I carry different firearms per the situation. I was recently shooting a Beretta PX4 storm that had not been cleaned or stripped since purchase (yeah - I know, the stuff they put on the guns for shipping and export are worse than tar!). Unlike the S&W Shield or the USP, the Beretta is finicky and like most Italian products, they are prone to fail if they are not used. After 100 rounds of FMJs, I cycled a few hollow-points. The action failed to lock open on the empty mag. It appeared to be frozen shut. I had hold the slide (cover) with my weak hand and slam open the action with my strong hand - open palm engaging the back strap of the grip with a force similar to throwing a punch! After 5 sessions of punching open the action it was time to field strip.
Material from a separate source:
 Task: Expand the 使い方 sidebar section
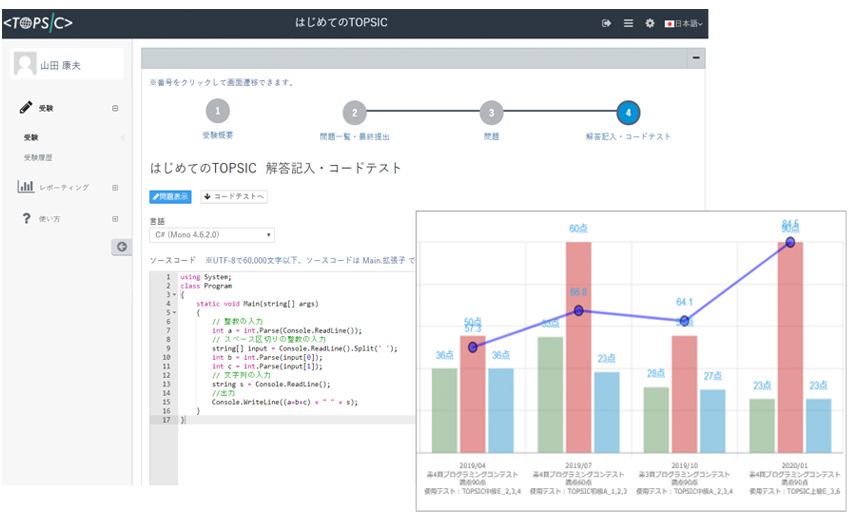point(115,219)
My house smelled like I had bathed in Hoppe's no. 9 solvent. Gunk removal was almost at a microscopic level, so I broke out the Dremel with the buffing attachments. Took about an hour to clean up and re-lube. Good as new!
Yes, its true you can use too much oil on a firearm, but if you assume a big name polymer pistol will endure without routine attention, lets hope you don't experience a failure at a critical moment. If you carry, forget about Glock and H&K torture tests, your EDC weapon will never experience those conditions. Pay attention to your tools; neglect will cause more damage than hard use. The slightest hiccup can be catastrophic. Routine cleaning and servicing will vary per firearm. My GP100 does not perform well after cleaning and oiling. I need only apply the smallest bit of lubricant and wipe off loose particles. My Sig, Beretta and other polymers vary in the amount of oiling and detail. Spend and hour with each of your firearms and note points of internal wear and tear. This will go along way to achieving peace of mind.